What Is The 30 Nosler?

The 30 Nosler is a 30-caliber (.308/7.62 mm) rebated centerfire rifle cartridge.

It’s a modern, high-velocity cartridge designed for long-range shooting and big-game hunting. Launched in 2016 by Nosler, it’s designed to be the best-performing 30-caliber cartridge fitting in a standard-length long action.

With a 35-degree shoulder and a modified rim diameter for a better fit in standard bolt faces, the 30 Nosler is optimized for speed and performance.

It can push a 180-grain bullet to a muzzle velocity of around 3100 fps, making it comparable to the .300 Weatherby Magnum and 300 Win Mag in terms of velocity, albeit slightly behind the .300 PRC​​.

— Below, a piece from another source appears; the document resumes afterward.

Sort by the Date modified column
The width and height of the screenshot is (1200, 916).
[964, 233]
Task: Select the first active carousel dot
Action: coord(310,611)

What’s The History Of The 30 Nosler Cartridge?

Nosler, a company renowned for its premium bullets, entered the cartridge market in 2014 with the introduction of the 26 Nosler.

The 30 Nosler, introduced two years later (2018), followed this trend but with a focus on .30-caliber performance, which has long been a favorite in America.

The design intent behind the 30 Nosler was to create a cartridge that delivers Magnum performance in a standard action, with velocity and power on par with the .300 Weatherby Magnum and 300 Win Mag but in a more compact and affordable form.

This new cartridge design reflected a shift away from the older, belted magnum cases to a more modern, beltless design offering enhanced accuracy and case life​​.

It can take down elk, grizzly, and other big game at longer ranges and is considered one of the best all-around cartridges for hunting non-dangerous game.

What Is The 300 PRC?

The 300 Precision Rifle Cartridge (PRC), developed by Hornady, is a non-belted, 30-caliber, magnum rifle cartridge.

It is designed for long-range shooting and hunting. The cartridge is based on the .375 Ruger case, necked down to .30-caliber.

It’s a beltless cartridge, featuring a steep 30-degree shoulder for precise headspacing and chamber concentricity, which enhances accuracy. The design allows for a large powder capacity and efficient use of long, high ballistic coefficient bullets.

The 300 PRC, designed around a heavy 225-grain bullet, caters to both hunters and competitive shooters, offering a blend of speed, precision, and effective ballistics at extended ranges​​.

What’s The History Of The 300 PRC Cartridge?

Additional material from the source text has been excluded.